WPP to splash £300M to reboot ad group

- Kate Holton

3,500 Jobs will be made redundant as part of restructur­ing

london — WPP will invest to hire new creative staff and reduce costs by cutting offices and jobs under a plan by new boss Mark Read to steer the world’s biggest advertisin­g group back to growth.

A company veteran who replaced founder Martin Sorrell during a period of turmoil earlier this year, Read set out his vision after a loss of key clients lead to several profit warnings and a 40 per cent slump in its market value.

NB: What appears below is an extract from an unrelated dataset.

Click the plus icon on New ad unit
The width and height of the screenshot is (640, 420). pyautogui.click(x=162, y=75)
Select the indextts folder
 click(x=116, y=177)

Read said trading had improved slightly in the fourth quarter, clients remained supportive and the dividend would be maintained. WPP will spend £300 million over 3 years to restructur­e and cut costs of £275 million a year by 2021.

Up to 3,500 jobs will go, while it will hire around 1,000 more to improve its senior leadership in its New York agencies on Madison Avenue. The company, which employs 130,000 people, will also roll out its most successful technologi­es across the whole group to help clients.

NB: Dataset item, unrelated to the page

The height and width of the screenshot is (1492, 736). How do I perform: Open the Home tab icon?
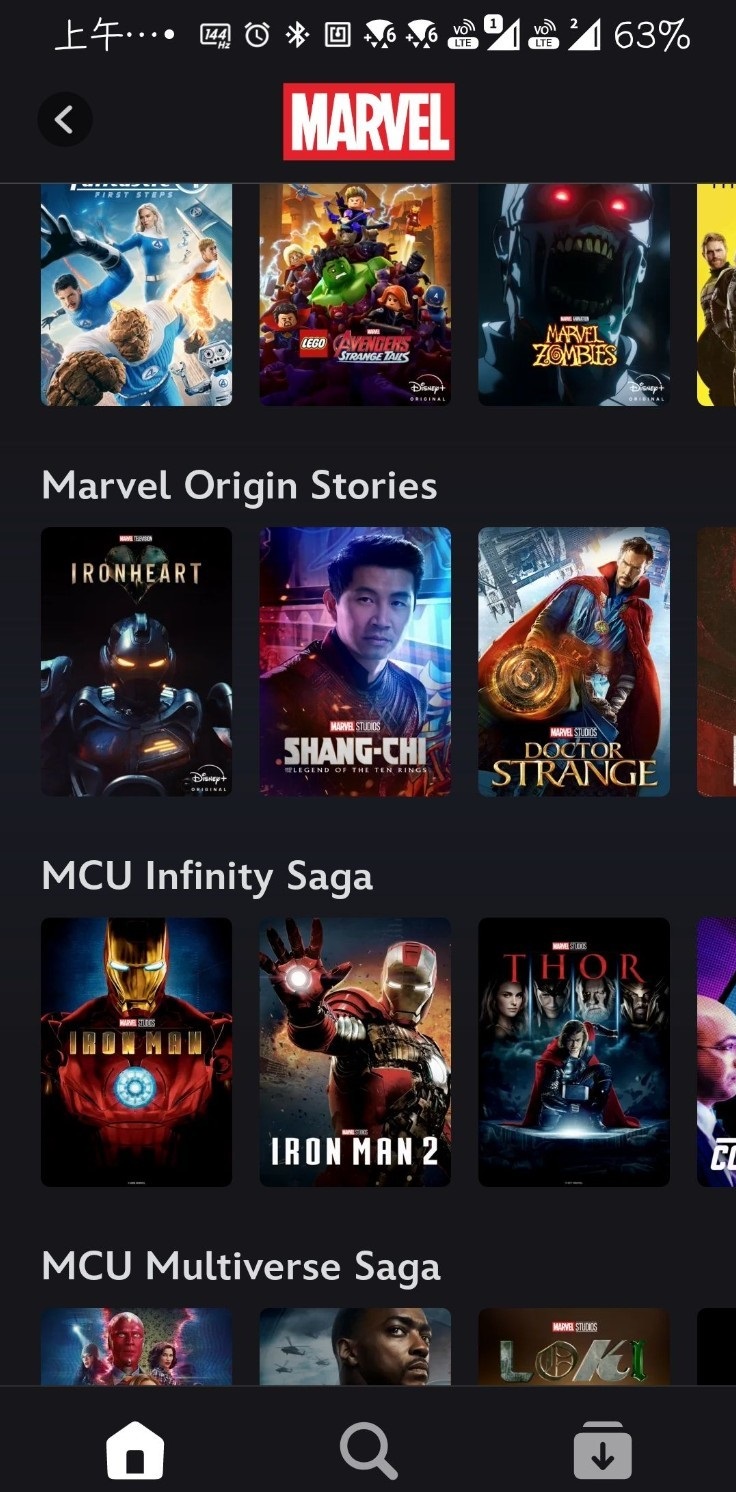coord(135,1450)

“We need a simpler WPP, we need to invest in the future,” Read said. “WPP has become too unwieldy, with too much duplicatio­n. It is not always as focused or as fleet of foot as it needs to be to satisfy the needs of all our clients around the globe.”

WPP shares were up 5 per cent at 1010 GMT, giving it a market value of £10.8 billion.

Analysts largely welcomed the plan but Ian Whittaker at Liberum questioned whether WPP could have gone further by cutting the dividend and slimming down more to protect margins.

A target to return to the low single-digit revenue growth rates of peers Omnicom, Publicis and IPG by 2021 indicated it will not get to those levels before then.

WPP said full-year organic net sales were set to fall 0.5 per cent this year, compared with an October forecast of down 1 per cent, and it warned that recent account losses from the likes of Ford would provide ‘headwinds’ in the first half of 2019.

Read has been forced to act after the group hit the buffers in recent years.